Arcadia Finance, a decentralized protocol on the Base blockchain, suffered a devastating attack that drained user vaults of approximately $2.5 million in USDC and USDS. The breach occurred when an unknown exploiter injected a malicious contract into Arcadia’s Rebalancer module at 04:05:58 UTC. Within seconds, swap operations meant to keep user holdings balanced were hijacked, triggering unauthorized transfers that emptied liquidity pools in a single swift stroke.
Anatomy of the SwapData Vulnerability
At the core of the exploit lay a flaw in Arcadia’s handling of “swapData” parameters. This mechanism instructs the protocol on how to execute token swaps during rebalancing events. By manipulating those parameters, the attacker forced the Rebalancer to execute rogue swaps, funneling stablecoins out of user vaults directly into the hacker’s address.
Once funds were under their control, the assets were converted to Wrapped Ethereum (WETH) on Base and bridged to Ethereum’s mainnet to obscure the money trail.

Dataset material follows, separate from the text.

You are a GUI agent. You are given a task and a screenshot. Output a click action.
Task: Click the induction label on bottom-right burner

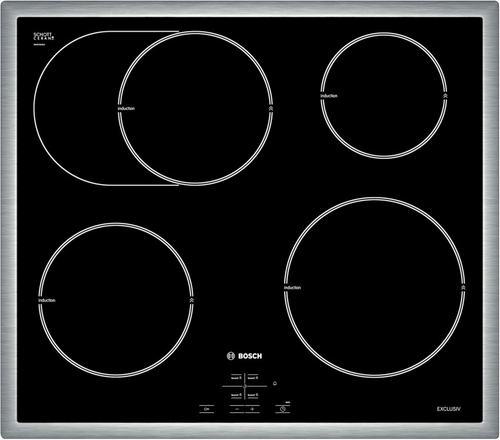pyautogui.click(x=293, y=288)
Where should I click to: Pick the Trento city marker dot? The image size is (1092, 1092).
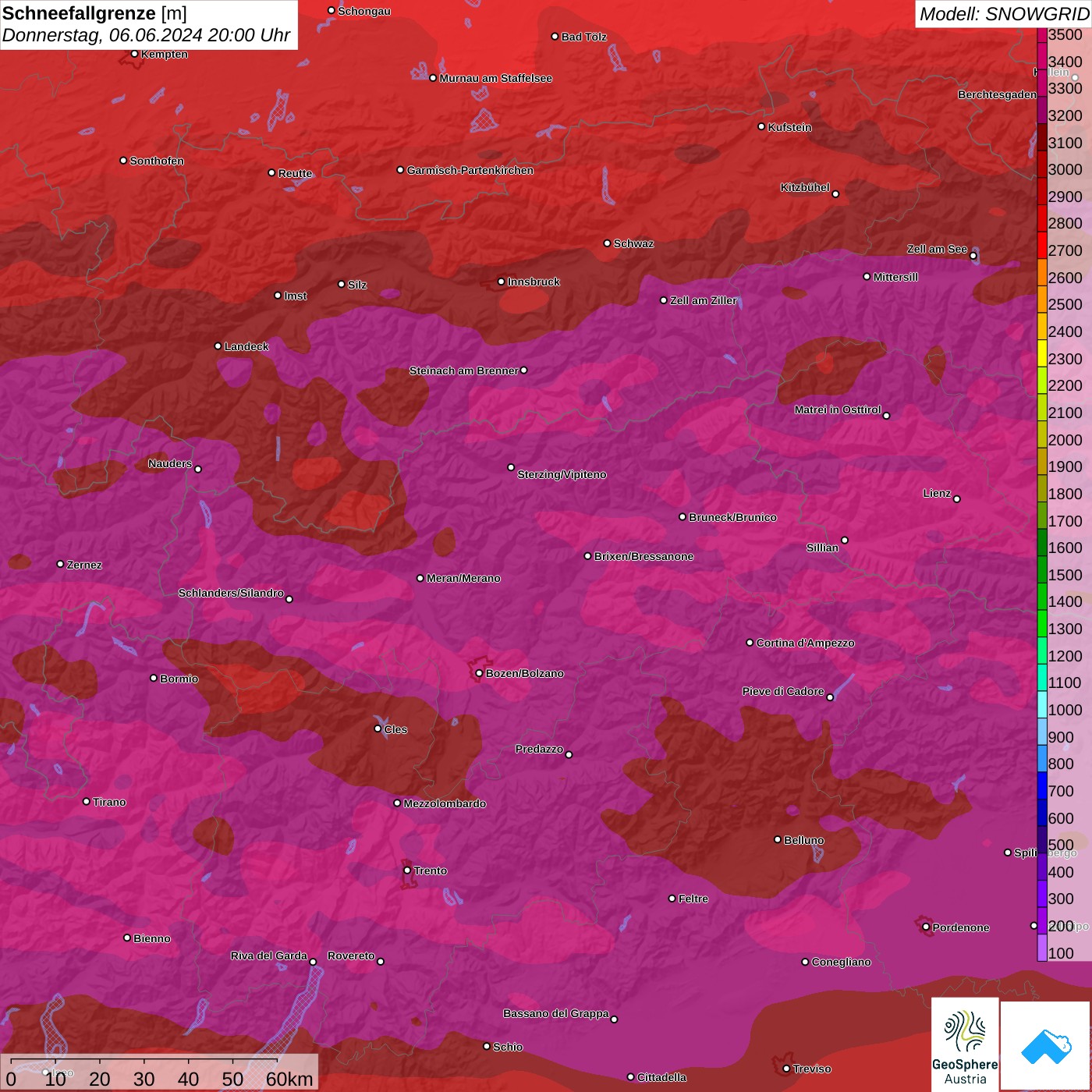coord(407,870)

Quickfire Response from Arcadia and Cyvers
Blockchain security firm Cyvers was the first to publicly trace the exploit back to swapData abuse. In its alert, Cyvers urged immediate blacklisting of implicated addresses on both Base and Ethereum and recommended notifying major centralized exchanges and bridging services to freeze incoming transfers.

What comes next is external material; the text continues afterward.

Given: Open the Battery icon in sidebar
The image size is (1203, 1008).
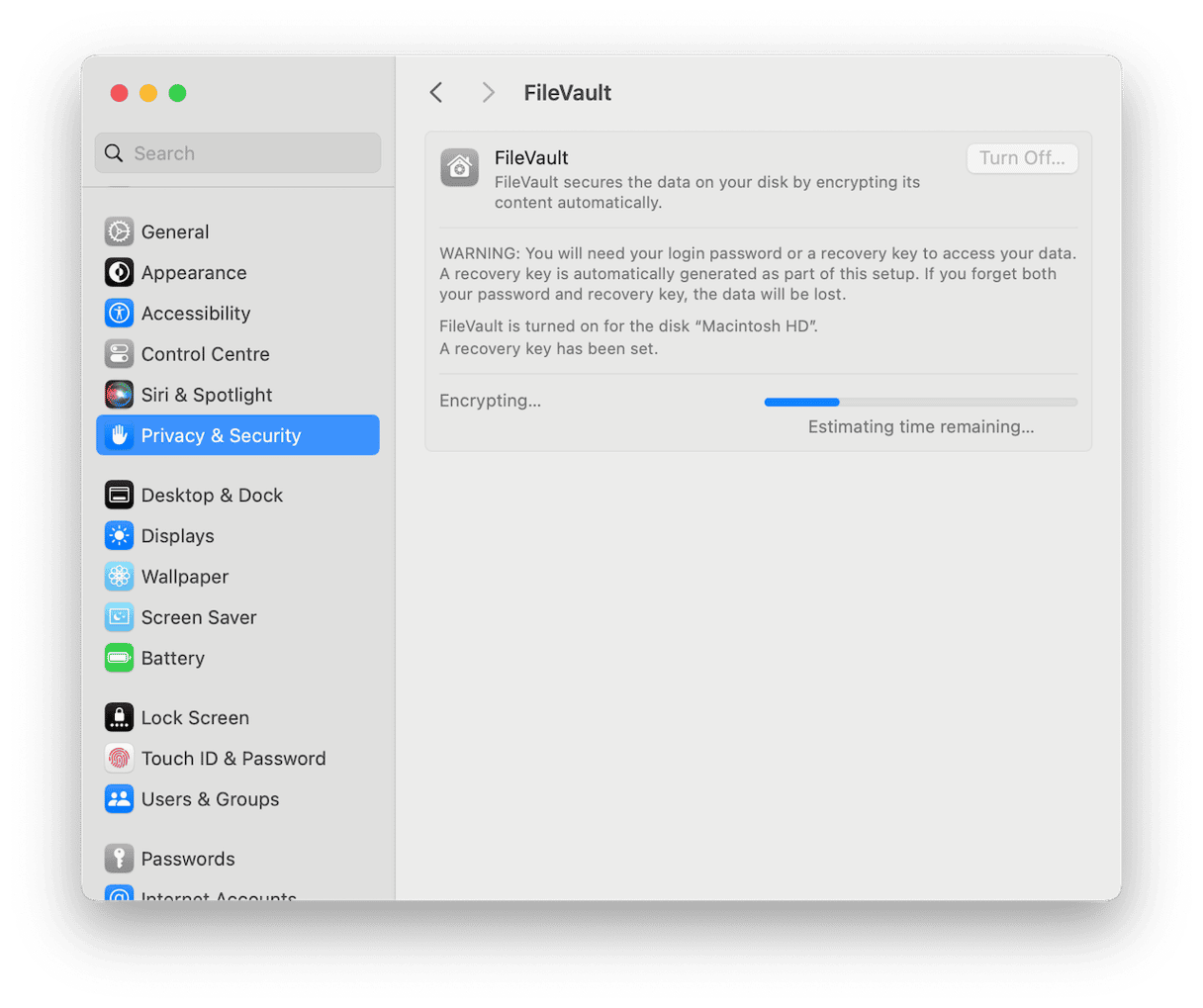Looking at the screenshot, I should tap(119, 658).
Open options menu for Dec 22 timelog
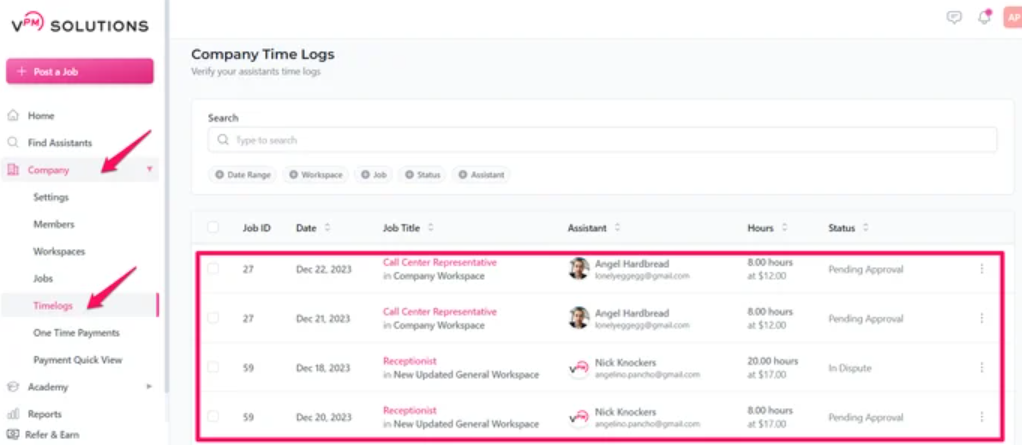Image resolution: width=1022 pixels, height=445 pixels. pos(982,268)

🚨ALERT🚨Today, our system has detected a multiple suspicious transaction involving @ArcadiaFi on #Base with loss of 2.5M.
The exploiter seems to use arbitrary "swapData" on their rebalancer contract to execute the exploit.
All the stolen funds swapped to $ETH and bridged from… pic.twitter.com/IWhB4KY7Vu
— 🚨 Cyvers Alerts 🚨 (@CyversAlerts) July 15, 2025
Arcadia’s team swiftly confirmed the breach via a post on X, instructing all users to revoke any permissions granted to asset managers. They pledged further updates as they work alongside forensic specialists to recover stolen funds.

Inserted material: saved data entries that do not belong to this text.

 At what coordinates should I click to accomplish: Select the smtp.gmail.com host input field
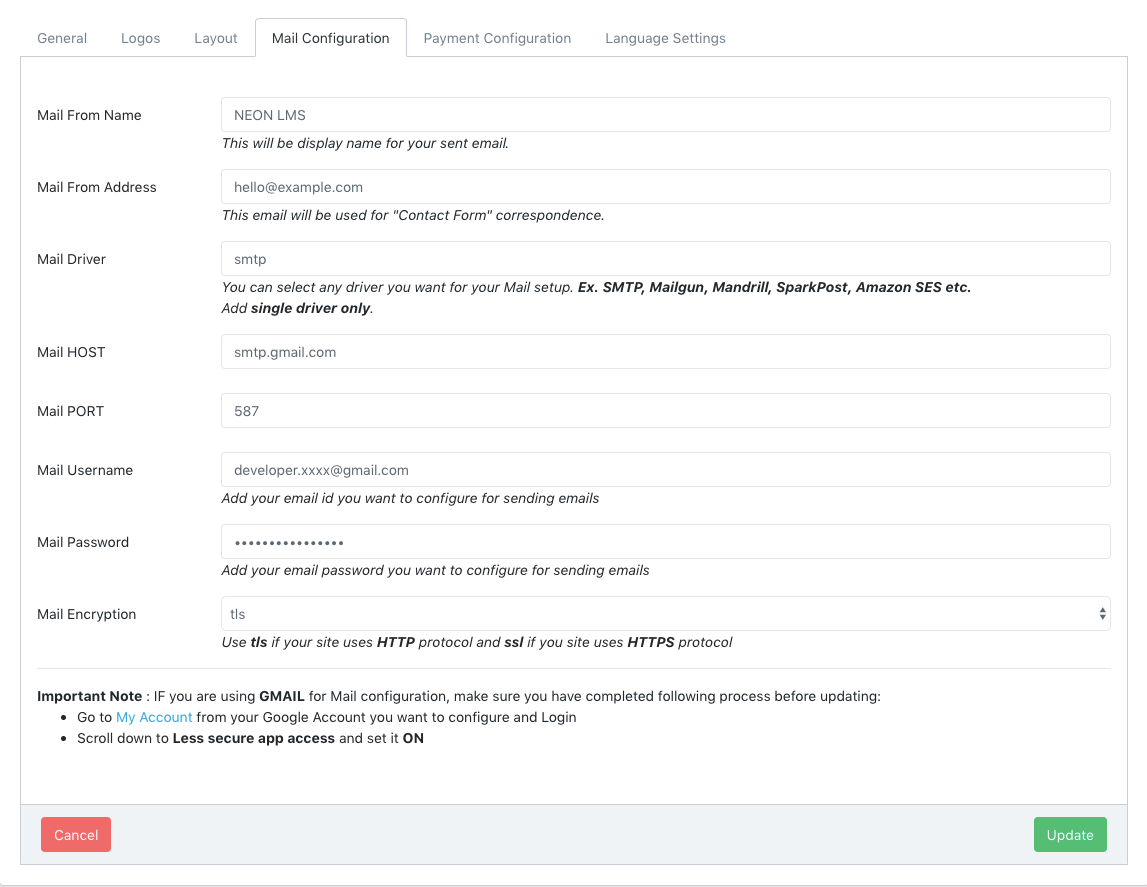click(665, 352)
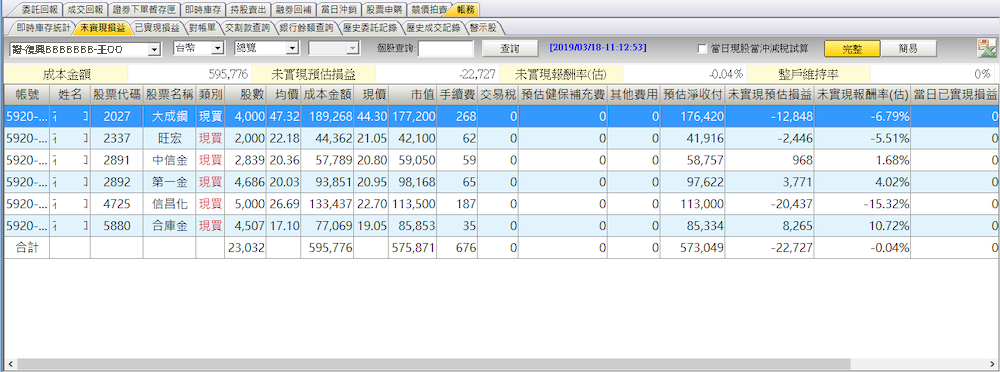
Task: Expand the 台幣 currency dropdown
Action: point(199,48)
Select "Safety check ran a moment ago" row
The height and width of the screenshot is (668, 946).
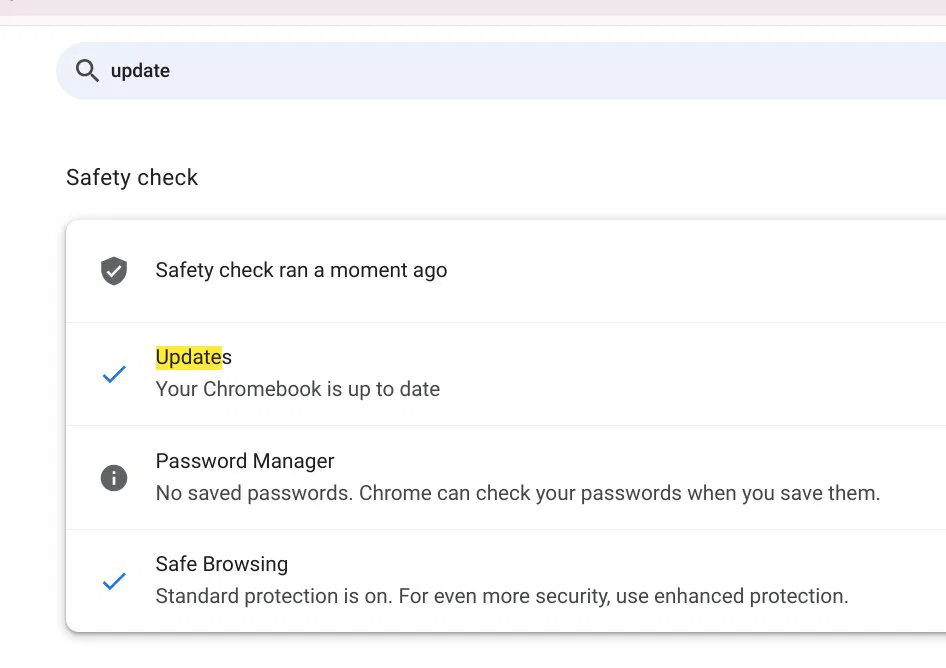pos(506,271)
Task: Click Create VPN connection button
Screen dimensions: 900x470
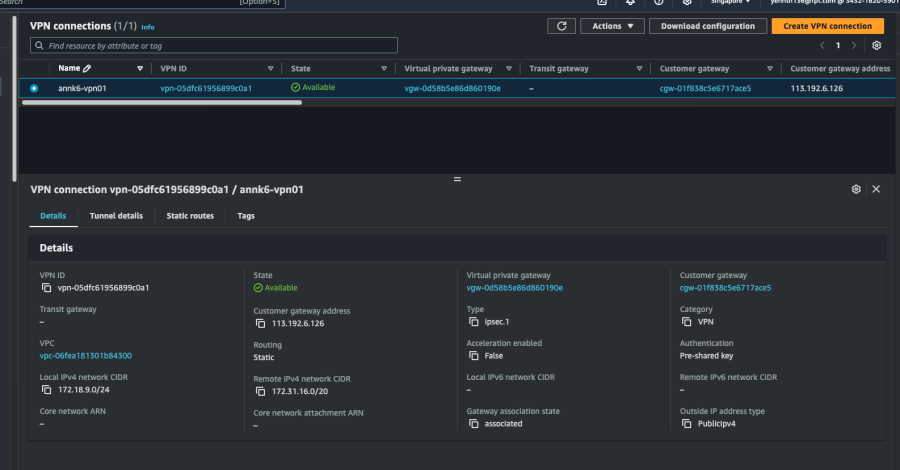Action: [827, 26]
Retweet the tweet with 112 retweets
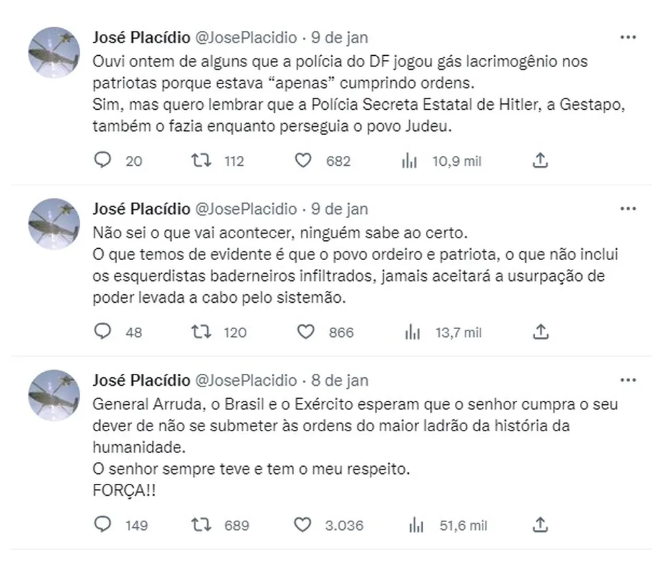 click(x=201, y=160)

The team is aware of unauthorized transactions via a Rebalancer.
Remove all permissions for asset managers.
More information will follow.— Arcadia Finance (@ArcadiaFi) July 15, 2025
Lessons for the DeFi Ecosystem
This incident underscores the fragility of custom swap logic in automated market operations. SwapData vulnerabilities, while powerful for optimizing rebalancing, can create epicenters of risk if not rigorously audited.
As DeFi matures, projects must prioritize modular security reviews, third-party audits, and on-chain monitoring tools to detect anomalous swap patterns in real-time. For one of Base’s rising protocols, the road to redemption now hinges on transparent remediation and tighter safeguards against parametric exploits.